▶ [Given request]:
Copy the lines below verbatim, everything from the line containing "Add Slim Selvedge Jeans to favorites" down to the line containing "coord(1572,236)", both included.

Records from a pointing dataset
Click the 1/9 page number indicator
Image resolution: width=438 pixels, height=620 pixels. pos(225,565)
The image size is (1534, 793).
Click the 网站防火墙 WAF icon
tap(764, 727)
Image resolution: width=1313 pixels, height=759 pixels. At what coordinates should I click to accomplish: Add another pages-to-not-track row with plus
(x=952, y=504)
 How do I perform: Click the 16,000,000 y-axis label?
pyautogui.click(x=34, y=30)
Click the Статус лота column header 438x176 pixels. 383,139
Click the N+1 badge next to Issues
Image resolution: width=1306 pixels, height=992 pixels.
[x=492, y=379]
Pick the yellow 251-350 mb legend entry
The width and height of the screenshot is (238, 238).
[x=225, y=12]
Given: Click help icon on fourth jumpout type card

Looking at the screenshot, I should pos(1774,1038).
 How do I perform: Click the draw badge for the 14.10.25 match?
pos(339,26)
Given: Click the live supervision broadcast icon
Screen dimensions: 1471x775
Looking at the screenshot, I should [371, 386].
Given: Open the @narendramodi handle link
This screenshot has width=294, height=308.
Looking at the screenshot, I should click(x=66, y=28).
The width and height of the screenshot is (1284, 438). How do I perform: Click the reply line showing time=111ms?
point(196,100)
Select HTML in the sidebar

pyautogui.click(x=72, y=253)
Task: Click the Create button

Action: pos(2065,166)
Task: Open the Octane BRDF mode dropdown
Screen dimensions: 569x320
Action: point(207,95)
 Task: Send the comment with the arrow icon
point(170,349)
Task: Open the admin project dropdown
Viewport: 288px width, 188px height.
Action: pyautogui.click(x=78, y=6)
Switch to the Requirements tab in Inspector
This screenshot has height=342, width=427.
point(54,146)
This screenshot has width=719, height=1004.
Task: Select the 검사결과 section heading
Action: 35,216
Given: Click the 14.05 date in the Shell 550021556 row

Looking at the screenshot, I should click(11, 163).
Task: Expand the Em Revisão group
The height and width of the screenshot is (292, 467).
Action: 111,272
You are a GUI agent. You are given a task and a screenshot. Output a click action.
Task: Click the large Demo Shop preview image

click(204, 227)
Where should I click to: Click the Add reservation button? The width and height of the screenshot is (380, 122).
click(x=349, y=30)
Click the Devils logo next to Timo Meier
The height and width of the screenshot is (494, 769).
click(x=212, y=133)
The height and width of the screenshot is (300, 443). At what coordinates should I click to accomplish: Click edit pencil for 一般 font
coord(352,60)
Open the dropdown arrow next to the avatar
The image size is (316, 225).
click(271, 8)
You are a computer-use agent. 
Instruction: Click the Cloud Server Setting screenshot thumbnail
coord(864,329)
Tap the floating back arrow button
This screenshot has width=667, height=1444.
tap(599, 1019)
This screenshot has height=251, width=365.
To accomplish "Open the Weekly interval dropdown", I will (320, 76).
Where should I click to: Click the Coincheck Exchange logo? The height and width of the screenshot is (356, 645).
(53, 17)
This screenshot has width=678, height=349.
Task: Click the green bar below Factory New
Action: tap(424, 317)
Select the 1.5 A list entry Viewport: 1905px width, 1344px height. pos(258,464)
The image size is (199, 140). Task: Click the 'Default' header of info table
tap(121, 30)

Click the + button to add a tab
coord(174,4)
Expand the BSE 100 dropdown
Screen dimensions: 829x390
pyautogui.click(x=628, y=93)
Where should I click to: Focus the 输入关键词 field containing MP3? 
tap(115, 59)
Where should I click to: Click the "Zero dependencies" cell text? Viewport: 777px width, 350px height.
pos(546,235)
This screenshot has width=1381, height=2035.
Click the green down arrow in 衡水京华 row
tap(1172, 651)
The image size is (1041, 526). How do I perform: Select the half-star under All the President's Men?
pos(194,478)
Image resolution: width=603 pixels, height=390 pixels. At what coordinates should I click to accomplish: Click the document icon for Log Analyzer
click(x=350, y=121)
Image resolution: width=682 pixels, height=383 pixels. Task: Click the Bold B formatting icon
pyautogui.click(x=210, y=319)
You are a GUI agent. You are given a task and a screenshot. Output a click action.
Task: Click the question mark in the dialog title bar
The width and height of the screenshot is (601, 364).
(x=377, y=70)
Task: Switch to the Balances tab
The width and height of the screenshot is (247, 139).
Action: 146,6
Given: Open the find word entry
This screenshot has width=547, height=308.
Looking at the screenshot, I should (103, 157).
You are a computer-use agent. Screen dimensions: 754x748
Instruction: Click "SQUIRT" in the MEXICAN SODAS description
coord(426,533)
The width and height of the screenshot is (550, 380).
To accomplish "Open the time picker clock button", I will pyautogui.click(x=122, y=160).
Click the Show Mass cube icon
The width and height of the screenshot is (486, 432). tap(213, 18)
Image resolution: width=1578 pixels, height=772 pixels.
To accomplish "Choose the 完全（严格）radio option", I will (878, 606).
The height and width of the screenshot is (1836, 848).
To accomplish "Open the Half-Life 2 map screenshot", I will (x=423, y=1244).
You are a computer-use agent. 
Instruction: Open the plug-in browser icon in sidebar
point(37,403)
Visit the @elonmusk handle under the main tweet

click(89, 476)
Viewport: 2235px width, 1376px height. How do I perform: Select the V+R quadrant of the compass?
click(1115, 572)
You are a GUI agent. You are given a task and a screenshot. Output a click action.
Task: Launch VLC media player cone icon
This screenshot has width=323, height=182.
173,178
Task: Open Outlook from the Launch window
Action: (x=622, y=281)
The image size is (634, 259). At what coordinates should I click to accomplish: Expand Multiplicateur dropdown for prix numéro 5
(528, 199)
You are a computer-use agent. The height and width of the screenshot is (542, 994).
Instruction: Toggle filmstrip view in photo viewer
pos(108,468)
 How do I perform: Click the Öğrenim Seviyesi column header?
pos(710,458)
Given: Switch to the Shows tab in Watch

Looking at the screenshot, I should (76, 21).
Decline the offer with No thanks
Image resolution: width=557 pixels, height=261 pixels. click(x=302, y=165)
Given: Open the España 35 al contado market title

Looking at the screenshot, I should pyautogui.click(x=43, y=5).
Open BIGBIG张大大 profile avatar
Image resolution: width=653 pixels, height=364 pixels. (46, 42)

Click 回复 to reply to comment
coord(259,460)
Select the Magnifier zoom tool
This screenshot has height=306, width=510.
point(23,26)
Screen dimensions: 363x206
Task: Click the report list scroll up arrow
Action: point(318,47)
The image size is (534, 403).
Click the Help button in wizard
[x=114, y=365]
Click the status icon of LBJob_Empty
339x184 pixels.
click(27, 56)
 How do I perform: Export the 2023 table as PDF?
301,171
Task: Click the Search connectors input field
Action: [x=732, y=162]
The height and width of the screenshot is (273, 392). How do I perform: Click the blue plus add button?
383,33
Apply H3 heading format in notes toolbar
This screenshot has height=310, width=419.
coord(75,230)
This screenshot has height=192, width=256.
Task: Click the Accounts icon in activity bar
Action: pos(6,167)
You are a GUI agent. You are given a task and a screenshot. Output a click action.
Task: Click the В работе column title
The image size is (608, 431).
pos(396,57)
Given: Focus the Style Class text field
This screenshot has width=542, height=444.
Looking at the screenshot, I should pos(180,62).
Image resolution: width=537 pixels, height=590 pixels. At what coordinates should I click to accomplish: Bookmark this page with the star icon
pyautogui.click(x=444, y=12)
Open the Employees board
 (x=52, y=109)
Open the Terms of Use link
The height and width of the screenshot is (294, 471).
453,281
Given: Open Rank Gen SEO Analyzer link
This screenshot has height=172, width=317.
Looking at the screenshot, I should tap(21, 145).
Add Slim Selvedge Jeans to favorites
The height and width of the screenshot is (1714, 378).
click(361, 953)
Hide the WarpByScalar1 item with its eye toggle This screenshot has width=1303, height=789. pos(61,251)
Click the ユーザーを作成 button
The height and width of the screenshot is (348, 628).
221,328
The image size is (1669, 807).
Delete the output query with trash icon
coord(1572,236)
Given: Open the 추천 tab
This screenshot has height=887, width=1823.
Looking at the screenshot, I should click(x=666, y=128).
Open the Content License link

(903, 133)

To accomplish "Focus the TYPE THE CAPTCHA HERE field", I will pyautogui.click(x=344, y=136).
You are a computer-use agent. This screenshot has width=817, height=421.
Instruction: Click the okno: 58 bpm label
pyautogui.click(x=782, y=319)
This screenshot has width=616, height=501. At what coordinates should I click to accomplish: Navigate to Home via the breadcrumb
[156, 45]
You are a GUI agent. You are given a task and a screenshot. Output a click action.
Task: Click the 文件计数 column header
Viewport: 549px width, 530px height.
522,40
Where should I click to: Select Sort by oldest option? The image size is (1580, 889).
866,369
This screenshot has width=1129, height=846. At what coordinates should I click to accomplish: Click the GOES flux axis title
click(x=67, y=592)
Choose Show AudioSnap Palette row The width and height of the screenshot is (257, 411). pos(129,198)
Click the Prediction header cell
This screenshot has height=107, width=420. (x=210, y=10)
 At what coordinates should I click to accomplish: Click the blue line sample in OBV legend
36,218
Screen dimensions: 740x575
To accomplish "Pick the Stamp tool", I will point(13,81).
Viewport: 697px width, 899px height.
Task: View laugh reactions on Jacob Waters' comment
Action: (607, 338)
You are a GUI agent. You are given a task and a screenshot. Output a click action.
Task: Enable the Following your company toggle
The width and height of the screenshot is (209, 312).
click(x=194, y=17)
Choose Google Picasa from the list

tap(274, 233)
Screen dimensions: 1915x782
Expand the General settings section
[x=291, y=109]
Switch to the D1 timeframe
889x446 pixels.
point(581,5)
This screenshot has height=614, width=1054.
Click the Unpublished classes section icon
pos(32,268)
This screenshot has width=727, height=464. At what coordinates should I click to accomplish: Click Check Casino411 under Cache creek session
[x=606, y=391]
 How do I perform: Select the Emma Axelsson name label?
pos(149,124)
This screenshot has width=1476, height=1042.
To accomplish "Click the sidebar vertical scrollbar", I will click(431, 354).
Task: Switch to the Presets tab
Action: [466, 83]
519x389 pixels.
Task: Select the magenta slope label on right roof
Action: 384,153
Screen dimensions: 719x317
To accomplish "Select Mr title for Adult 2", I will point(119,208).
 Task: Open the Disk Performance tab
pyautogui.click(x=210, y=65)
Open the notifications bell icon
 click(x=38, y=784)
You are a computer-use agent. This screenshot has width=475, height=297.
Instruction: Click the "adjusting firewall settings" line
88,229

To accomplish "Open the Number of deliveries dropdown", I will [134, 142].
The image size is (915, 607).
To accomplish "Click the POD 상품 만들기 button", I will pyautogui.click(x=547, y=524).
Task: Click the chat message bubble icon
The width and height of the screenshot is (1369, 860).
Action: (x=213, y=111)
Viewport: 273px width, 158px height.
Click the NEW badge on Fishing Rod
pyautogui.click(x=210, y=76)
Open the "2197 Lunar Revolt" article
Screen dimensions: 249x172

▶ [Final result]:
Add Slim Selvedge Jeans to favorites
The height and width of the screenshot is (1714, 378).
click(361, 953)
Hide the WarpByScalar1 item with its eye toggle This screenshot has width=1303, height=789. pos(61,251)
Click the ユーザーを作成 button
The height and width of the screenshot is (348, 628).
221,328
The image size is (1669, 807).
Delete the output query with trash icon
coord(1572,236)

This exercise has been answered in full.